#### Your objective
Each line from the one containing "Task: Click the orange pre-order alert icon" to the end of the entries below is to be set down exactly; the pictures are not.

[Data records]
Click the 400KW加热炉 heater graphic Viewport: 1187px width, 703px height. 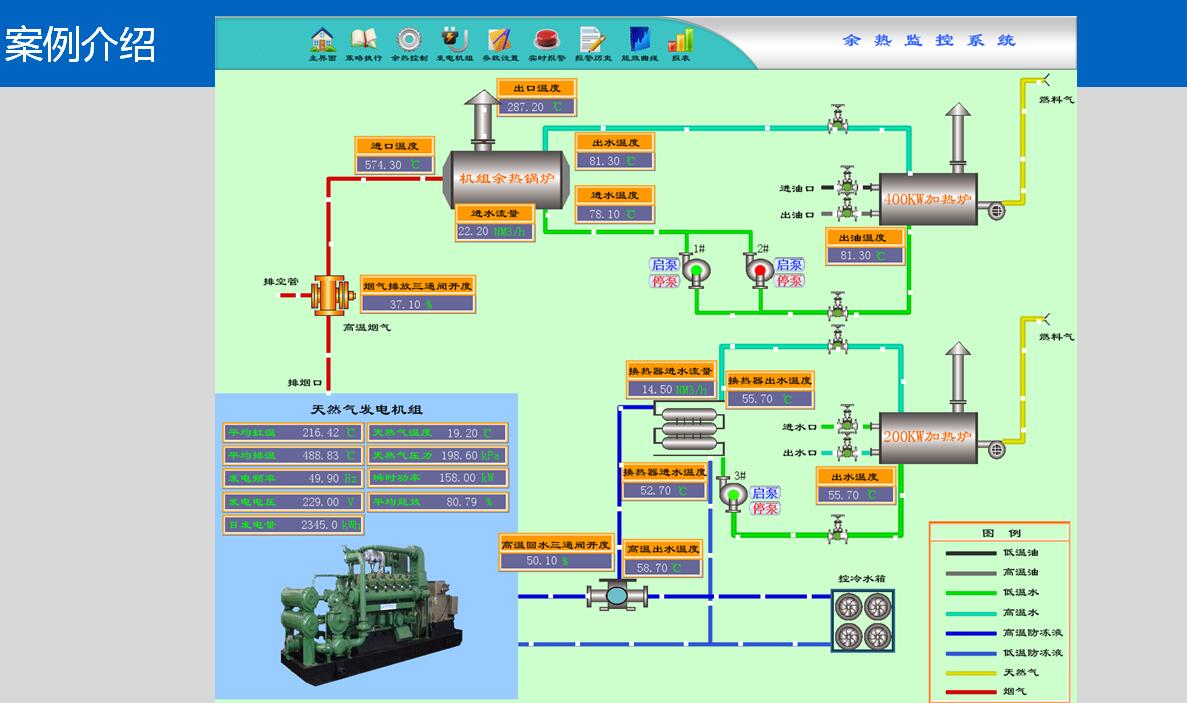[x=928, y=198]
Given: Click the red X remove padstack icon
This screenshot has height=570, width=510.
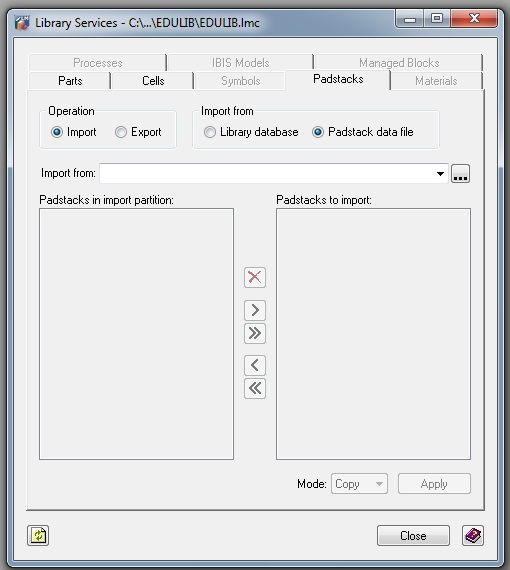Looking at the screenshot, I should [254, 277].
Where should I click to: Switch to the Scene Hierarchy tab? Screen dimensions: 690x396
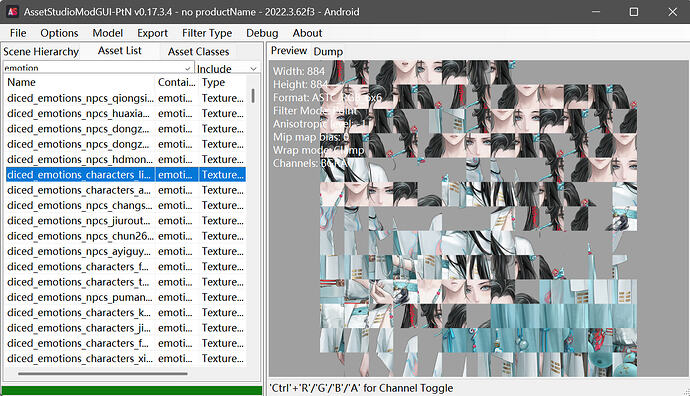coord(41,51)
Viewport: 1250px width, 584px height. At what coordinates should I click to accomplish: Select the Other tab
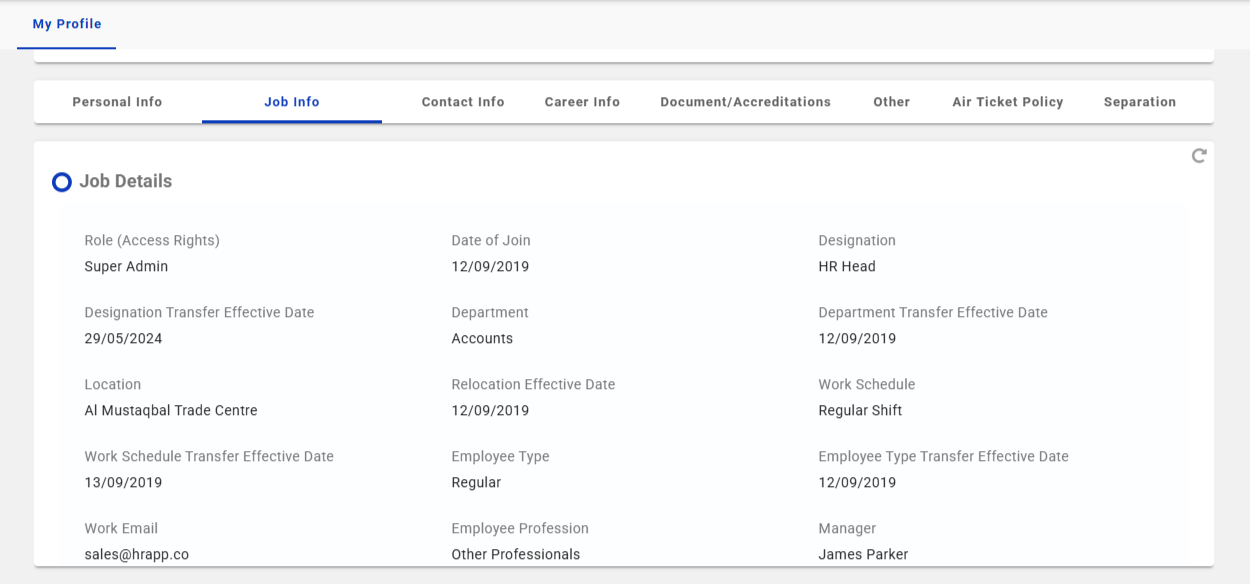point(891,102)
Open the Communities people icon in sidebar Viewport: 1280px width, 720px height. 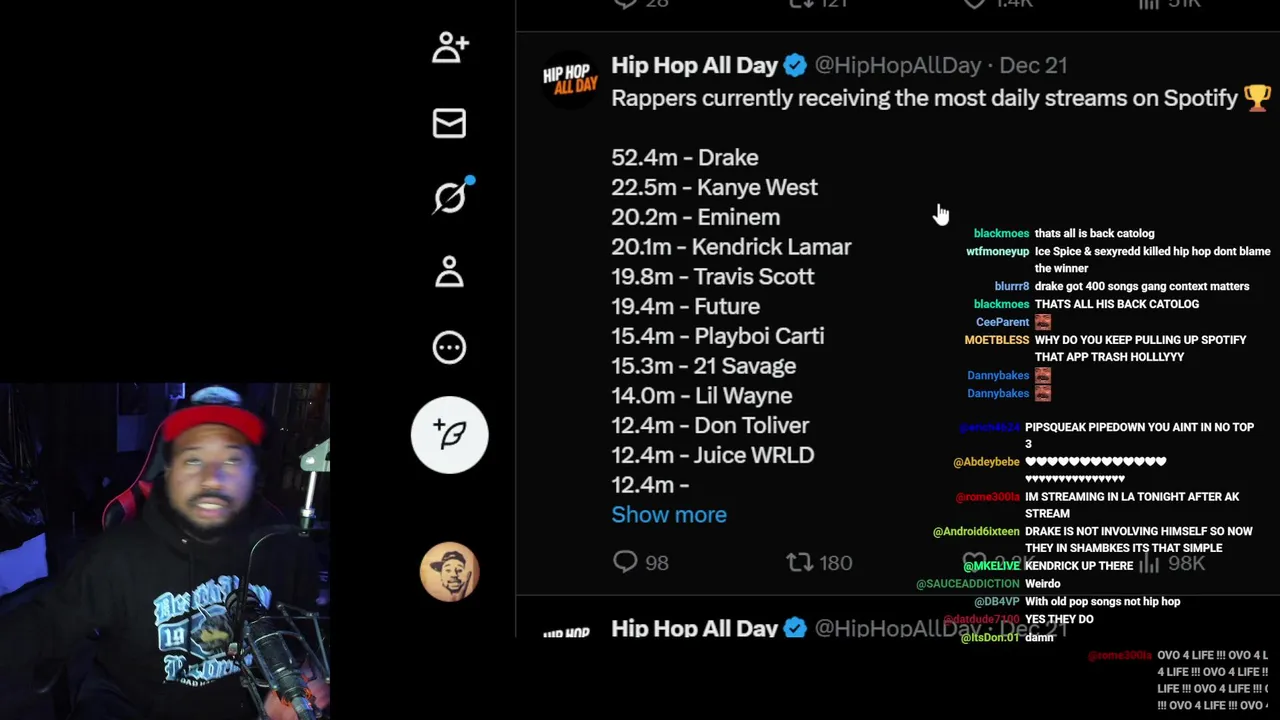coord(450,47)
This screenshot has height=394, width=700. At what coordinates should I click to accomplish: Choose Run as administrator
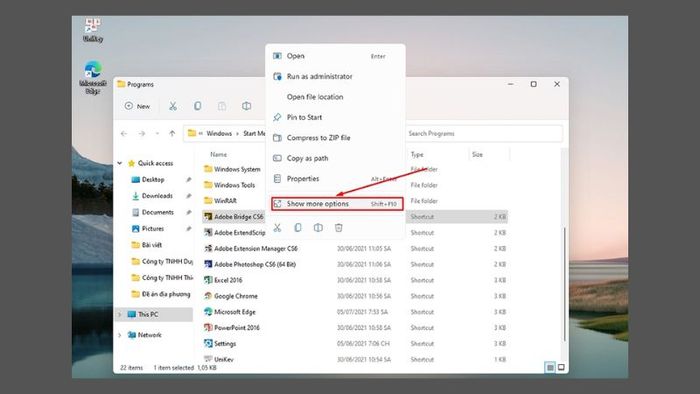point(336,77)
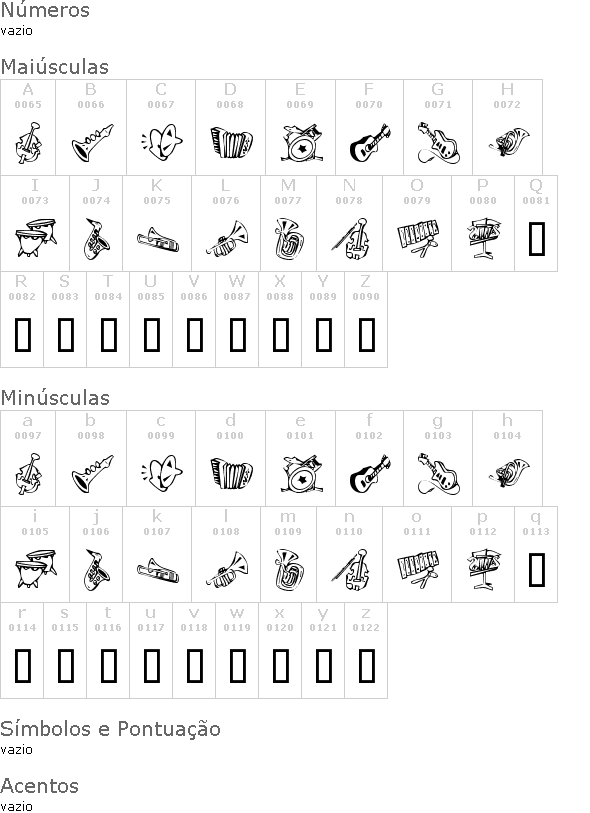Click the acoustic guitar glyph under F 0070
Screen dimensions: 590x813
pos(370,143)
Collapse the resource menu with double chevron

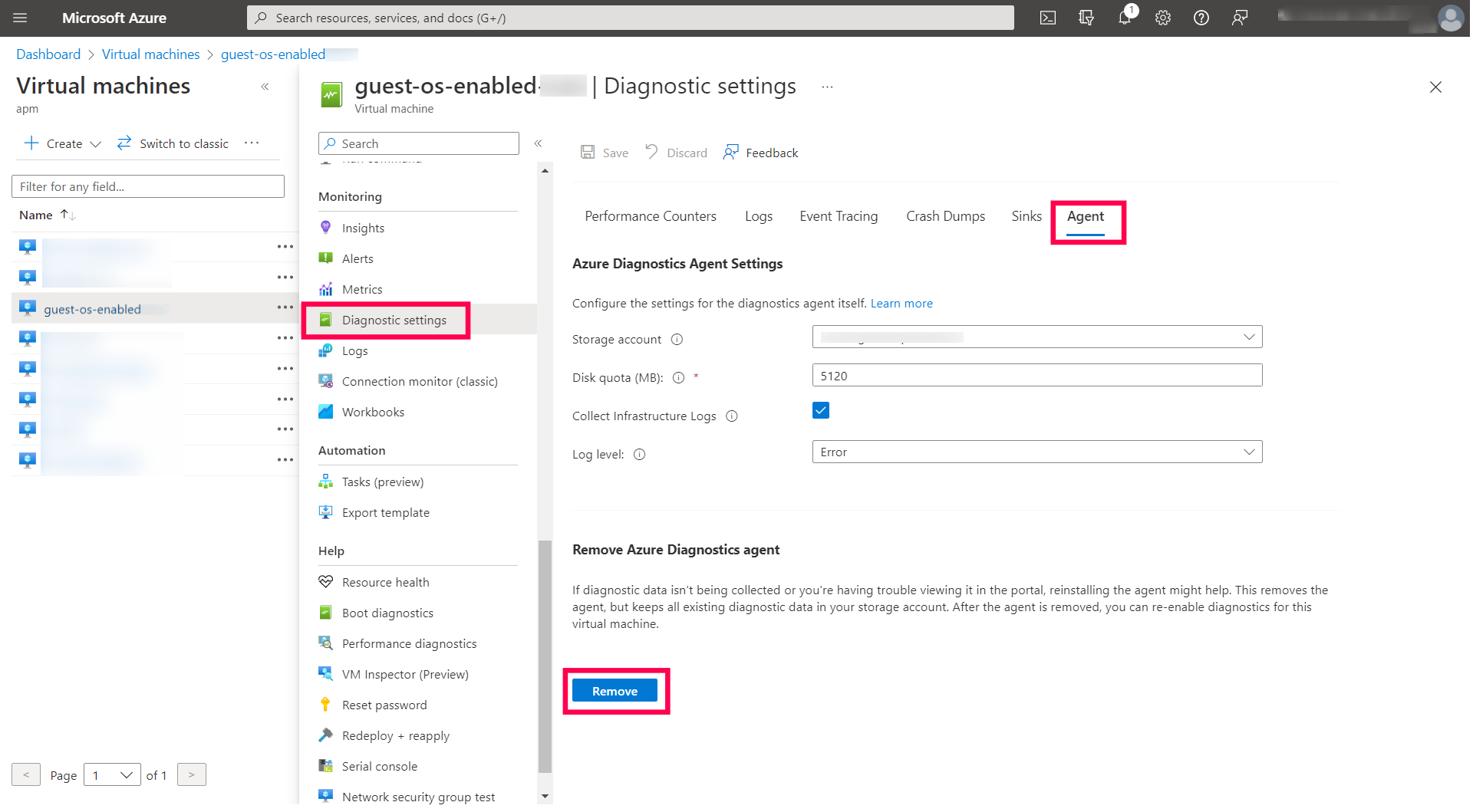[x=538, y=143]
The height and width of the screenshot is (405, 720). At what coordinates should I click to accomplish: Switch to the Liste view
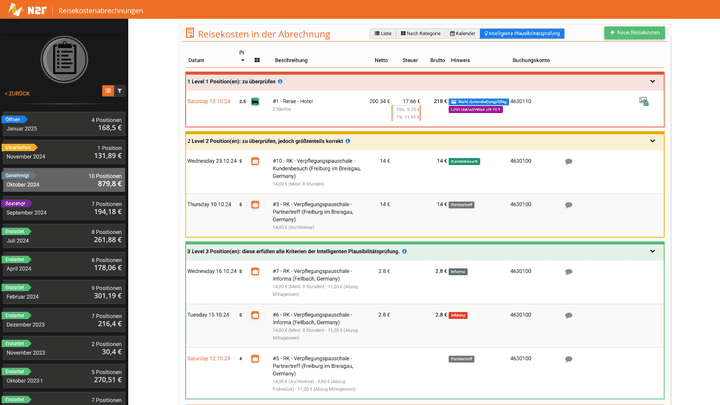[x=382, y=33]
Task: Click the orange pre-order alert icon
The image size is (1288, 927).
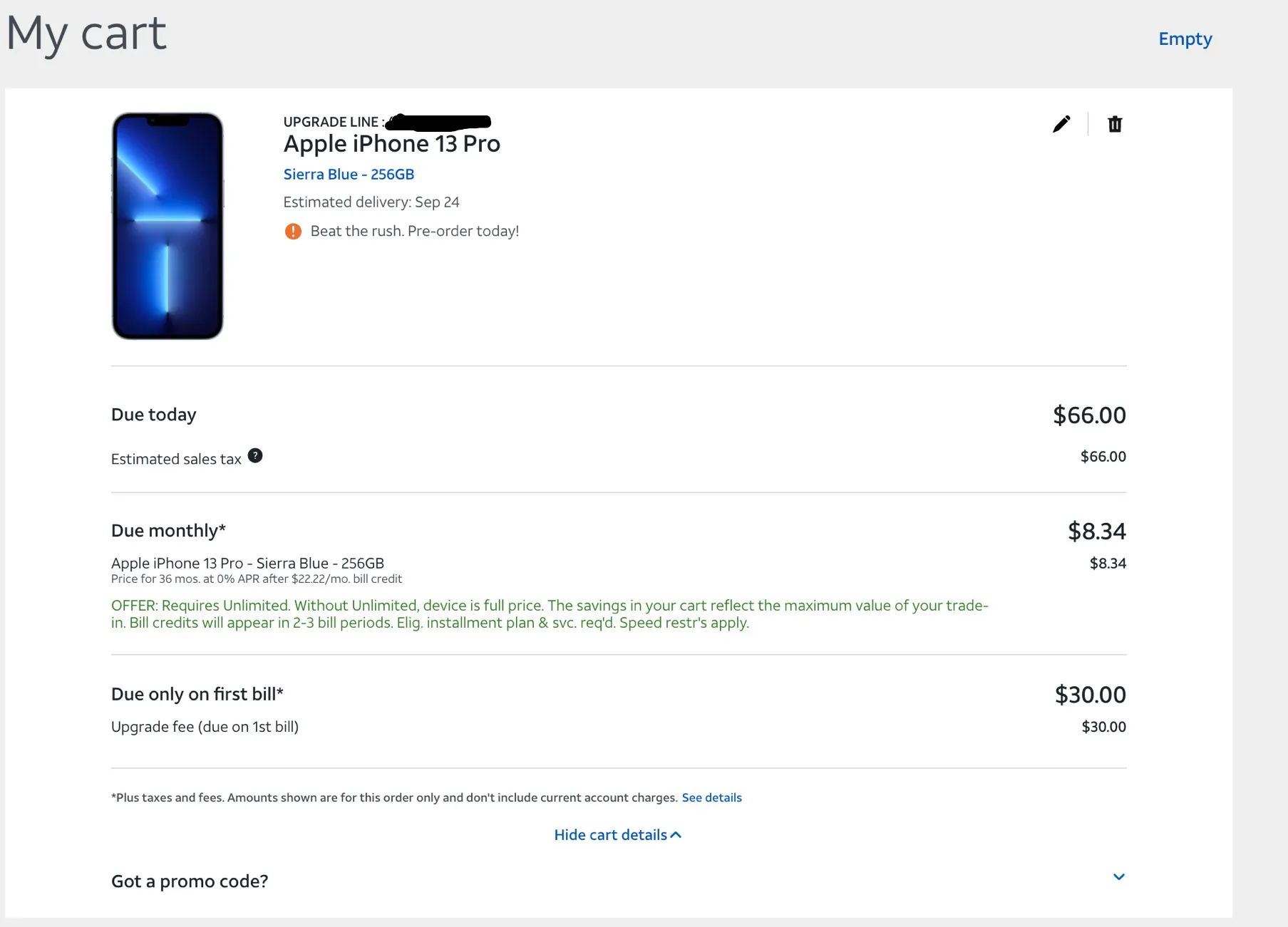Action: click(x=293, y=231)
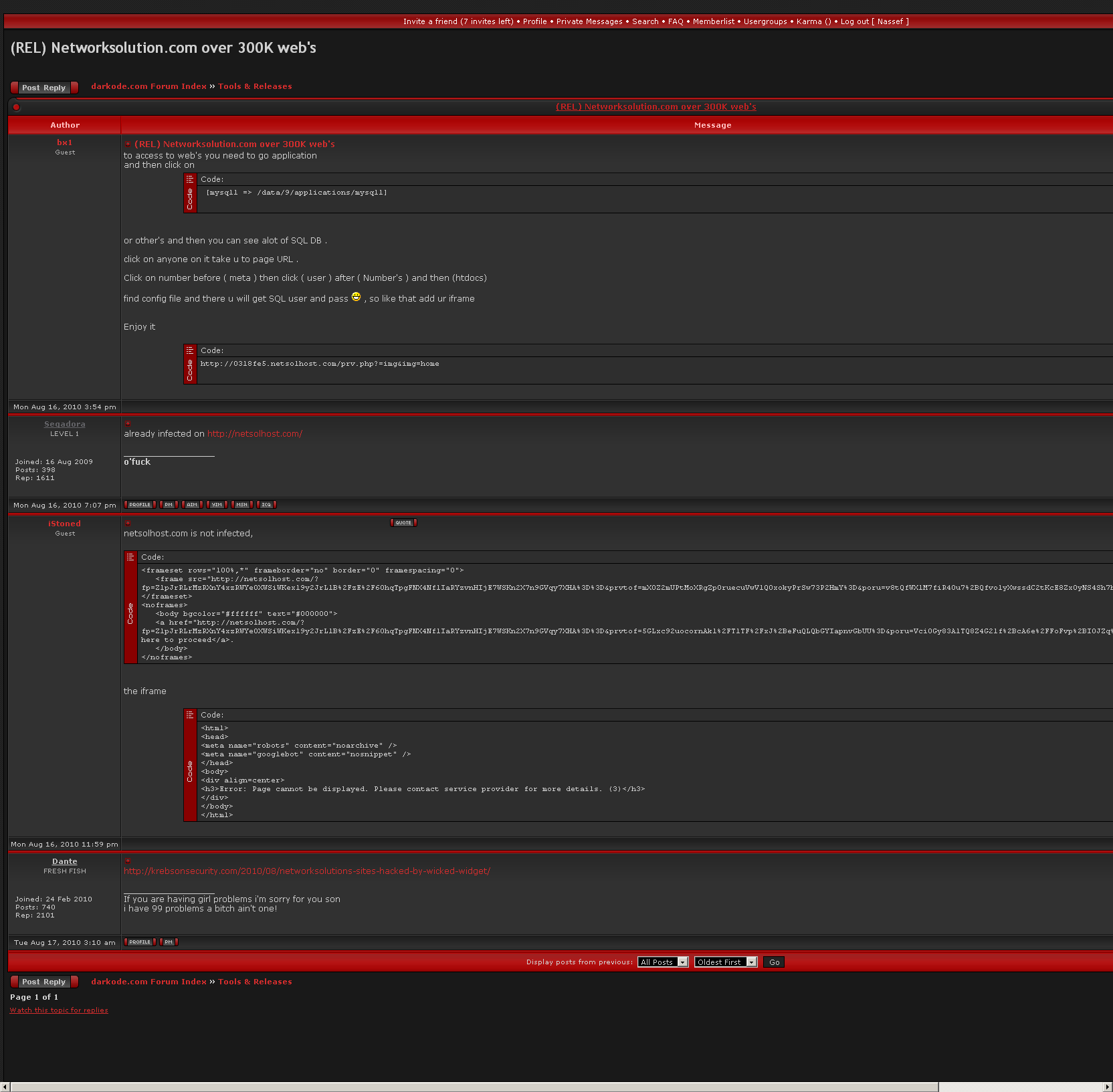Open Private Messages in top menu
Image resolution: width=1113 pixels, height=1092 pixels.
click(589, 21)
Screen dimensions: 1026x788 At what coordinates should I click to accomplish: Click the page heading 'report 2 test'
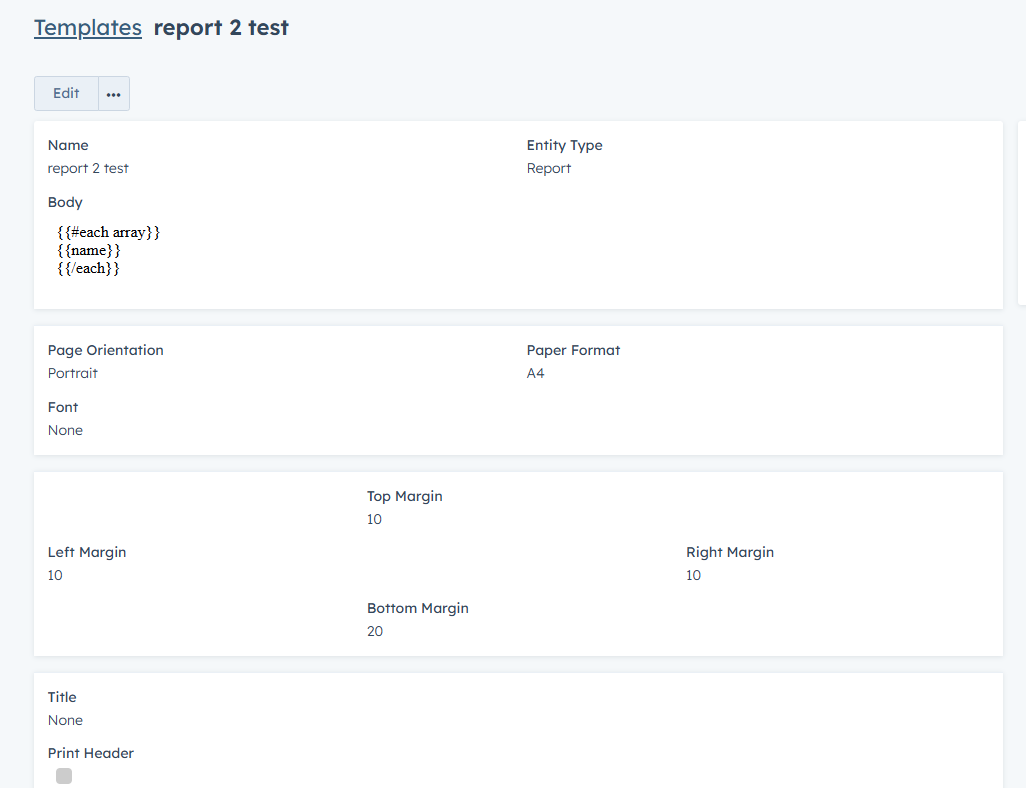[221, 28]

#### Reply to the task
Task: Click the orange pre-order alert icon
The image size is (1288, 927).
Action: click(x=293, y=231)
Open Private Messages in top menu
Image resolution: width=1113 pixels, height=1092 pixels.
click(589, 21)
Screen dimensions: 1026x788 At what coordinates should I click to accomplish: Click the page heading 'report 2 test'
[221, 28]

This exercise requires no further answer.